- REUTERS/Charles Platiau
- British food delivery startup Deliveroo has won an important legal victory in the UK over whether its delivery drivers are self-employed, or workers entitled to certain rights.
- A UK tribunal ruled in Deliveroo’s favour, and against the IWGB union which represents Deliveroo riders and other gig economy workers.
- The tribunal found that because Deliveroo riders can swap jobs with other people, they can’t be counted as “workers.”
- Deliveroo argued that changing its riders’ employment status would make the job of food delivery less flexible, and less attractive.
Food delivery startup Deliveroo has won an important legal victory after a UK tribunal ruled that its delivery riders are self-employed, not workers entitled to rights such as minimum wage.
The Central Arbitration Committee in London dismissed a claim on Tuesday from the Independent Workers of Great Britain (IWGB) union that its riders were workers.
The case is a slightly convoluted one: The IWGB is a newly formed organisation that represents workers from the precarious gig economy, including some Deliveroo drivers. It went to the CAC in March to gain recognition as a union.
The IWGB wanted to establish a collective bargaining unit covering riders in Camden and Kentish Town, which involved determining whether they were workers or self-employed. Had the IWGB won this case, it wouldn’t have automatically meant workers’ rights for Deliveroo riders, who would still have needed to file a separate claim.
The CAC’s decision rested on the issue of substitution, where Deliveroo riders are allowed to drop out of jobs provided they find a replacement rider. That meant they can’t be classified as workers.
The CAC said in its judgement: “The central and insuperable difficulty for the Union is that we find that the substitution right to be genuine, in the sense that Deliveroo have decided in [its new contract] that Riders have a right to substitute themselves both before and after they have accepted a particular job; and we have also heard evidence, that we accepted, of it being operated in practice.
“Since we have found that the riders are not workers, we cannot accept the Union’s claim for recognition and for rights to negotiate on pay, hours and holidays with Deliveroo.”
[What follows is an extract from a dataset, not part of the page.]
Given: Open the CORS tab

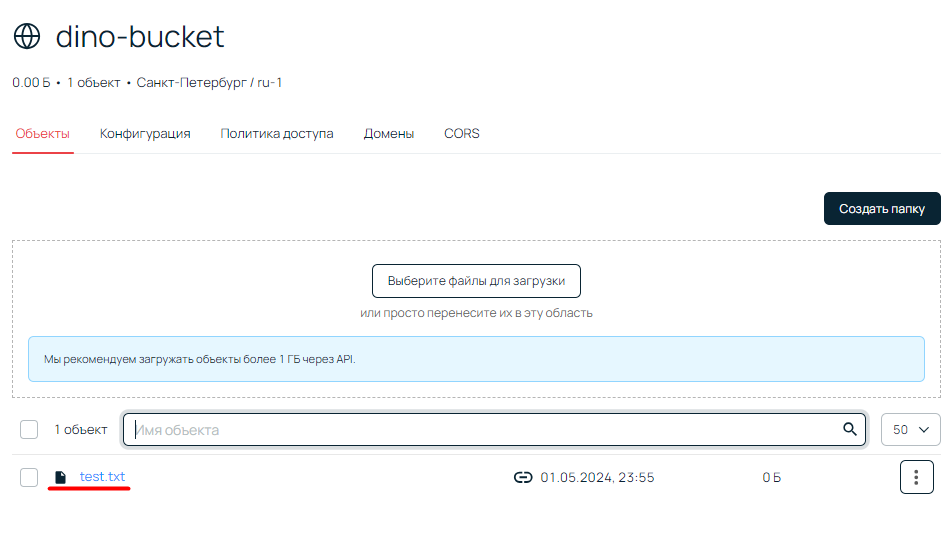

It’s a major win for Deliveroo and the so-called gig economy, given Uber lost a similar battle only last week. The ride-sharing firm lost its appeal that its drivers are workers, rather than self-employed, though it plans to escalate its claim to a higher court.
The victory comes after the government commissioned RSA chief executive Matthew Taylor to scrutinise the working practices of Deliveroo and other gig economy firms.
Dan Warne, managing director of Deliveroo, said:
“This is a victory for all riders who have continuously told us that flexibility is what they value most about working with Deliveroo. We welcome the decision of the Committee. As we have consistently argued, our riders value the flexibility that self-employment provides. Riders enjoy being their own boss – having the freedom to choose when and where they work, and riding with other delivery companies at the same time.
“As set out in our submission to the Government’s Taylor Review, we want employment law to be changed so we can provide more security to our riders – such as offering injury pay and sick pay – whilst maintaining the flexibility they value.
“We want to work with Government to update legislation and end the trade off between flexibility and security.”
The CAC did acknowledge that riders had largely supported the IWGB, adding: “There are clearly concerns about the precarious nature of the work and the wider debate around the gig economy.”
The IWGB’s general secretary, Jason Moyer-Lee, said Deliveroo had found a way to “game the system”, and accused the firm of adding the subsitution clause to rider contracts at the last minute.
He said: “Despite the CAC’s finding that a majority of the riders in the bargaining unit would likely support union recognition for the IWGB, it seems that after a series of defeats, finally a so-called gig economy company has found a way to game the system.”
“On the basis of a new contract introduced by Deliveroo’s army of lawyers just weeks before the tribunal hearing, the CAC decided that because a rider can have a mate do a delivery for them, Deliveroo’s low paid workers are not entitled to basic protections.”